══ Records supplied ══

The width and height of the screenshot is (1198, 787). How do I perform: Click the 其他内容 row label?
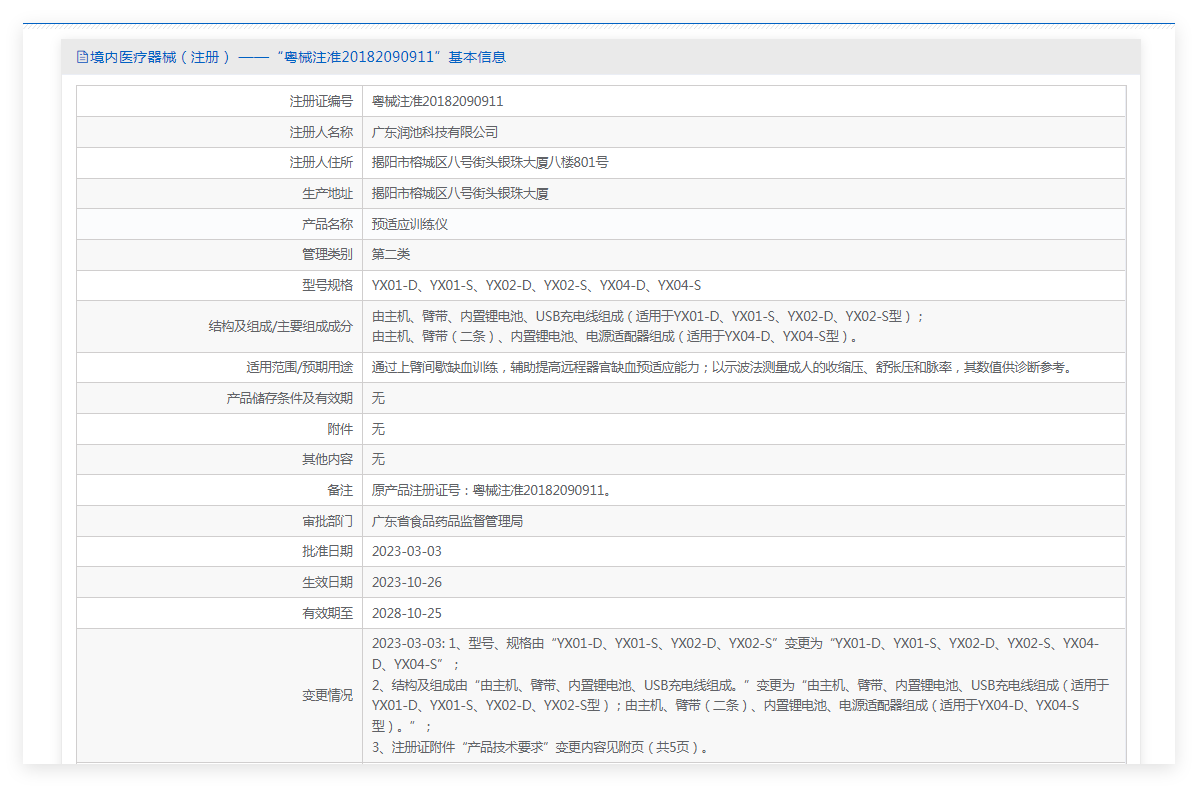coord(327,459)
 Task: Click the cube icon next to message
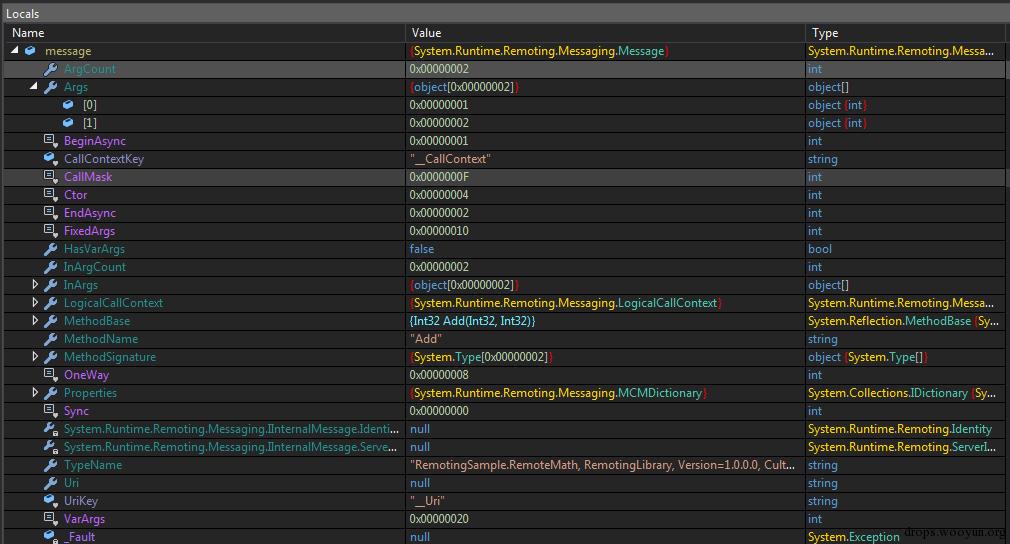click(30, 51)
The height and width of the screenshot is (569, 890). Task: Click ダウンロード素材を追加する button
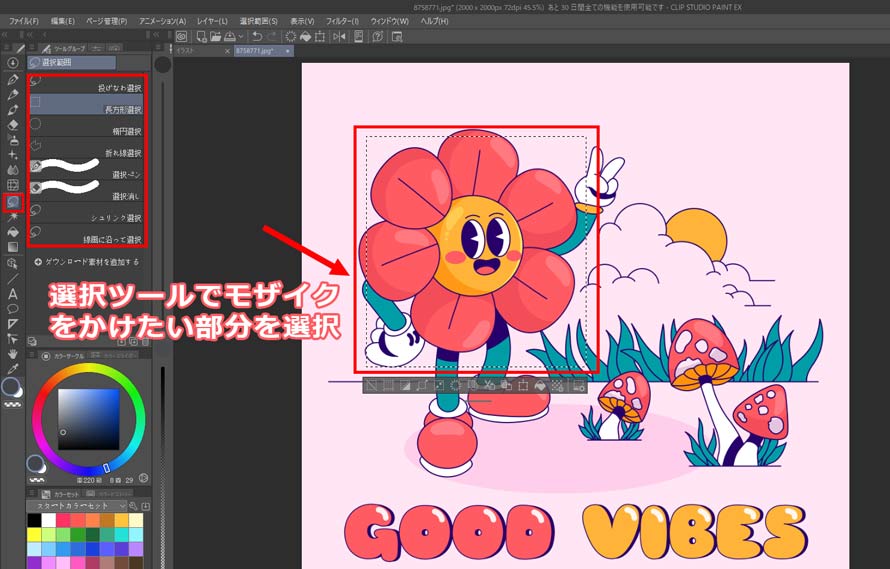[87, 262]
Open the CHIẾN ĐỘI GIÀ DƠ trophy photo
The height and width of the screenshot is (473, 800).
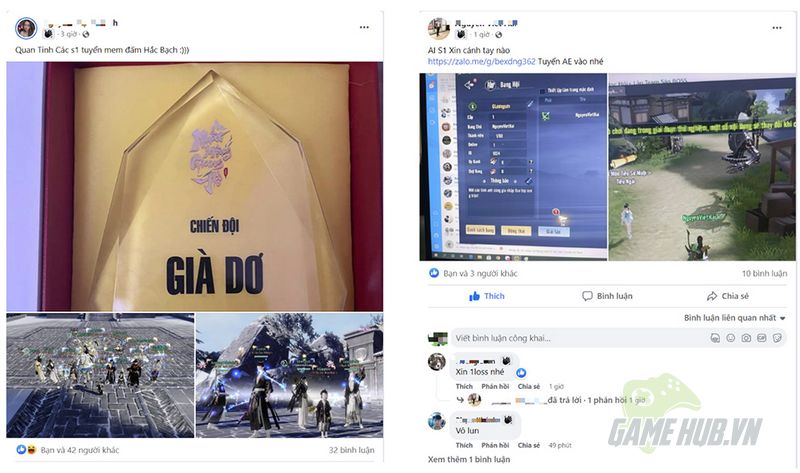(194, 186)
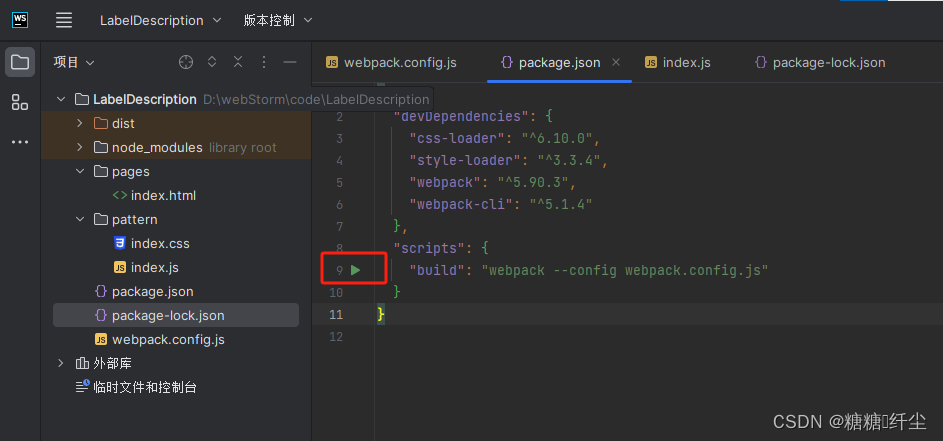
Task: Click the expand/collapse all icon
Action: pos(212,62)
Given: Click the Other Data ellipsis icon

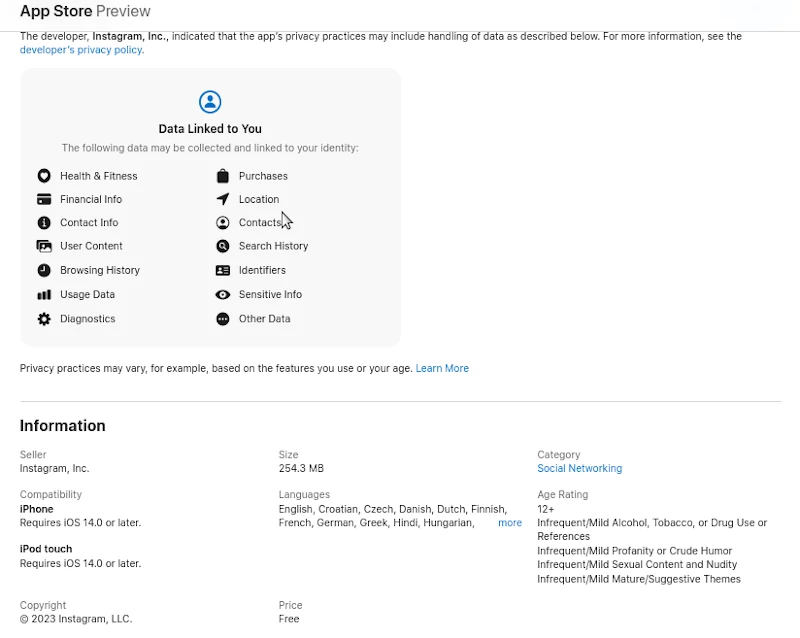Looking at the screenshot, I should point(222,319).
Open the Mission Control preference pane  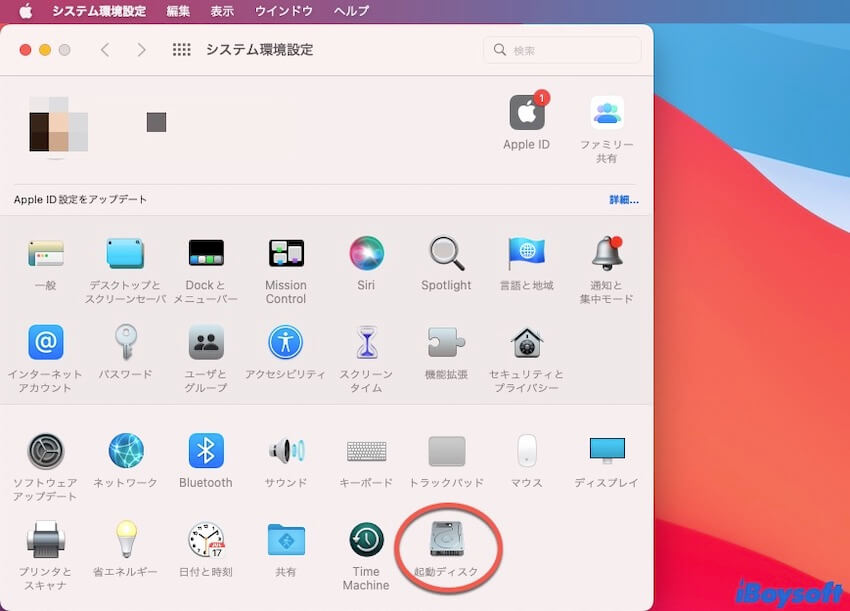286,254
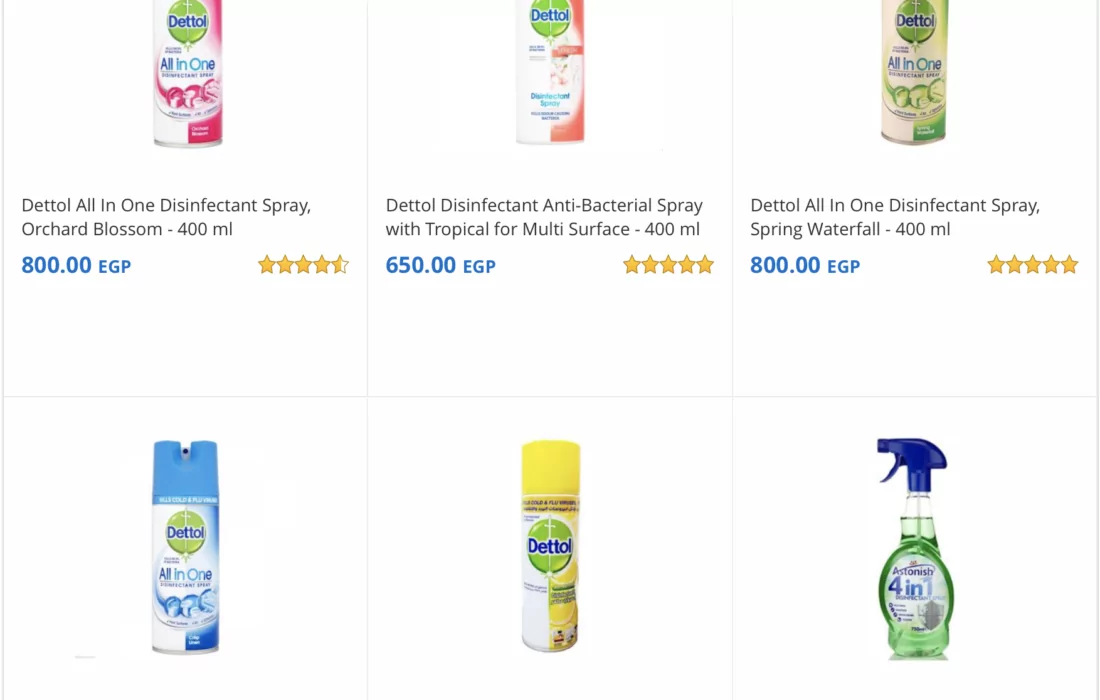Click the half-filled star on Orchard Blossom rating
This screenshot has width=1100, height=700.
coord(340,265)
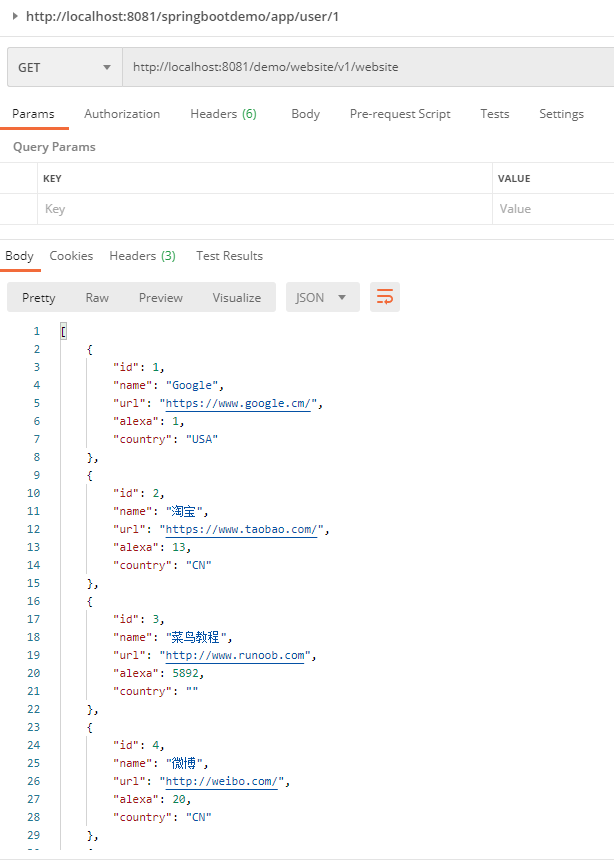Toggle line wrapping in the response viewer
This screenshot has width=614, height=860.
pyautogui.click(x=385, y=297)
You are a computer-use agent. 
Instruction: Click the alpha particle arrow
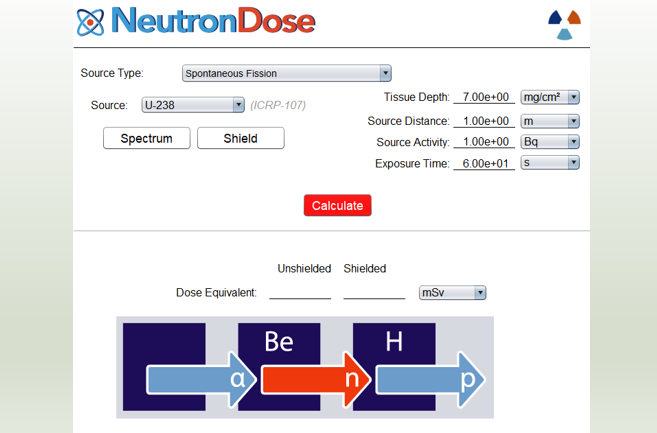click(201, 380)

═══

__Assignment__: Reproduce exactly the lines above starting at the line containing "Task: Click the cube icon next to message" and ending at the line containing "Open the CHIẾN ĐỘI GIÀ DƠ trophy photo", including both, but not the pictures.

__Output below__:
 Task: Click the cube icon next to message
click(30, 51)
The height and width of the screenshot is (569, 890). Task: Click ダウンロード素材を追加する button
[87, 262]
Open the CHIẾN ĐỘI GIÀ DƠ trophy photo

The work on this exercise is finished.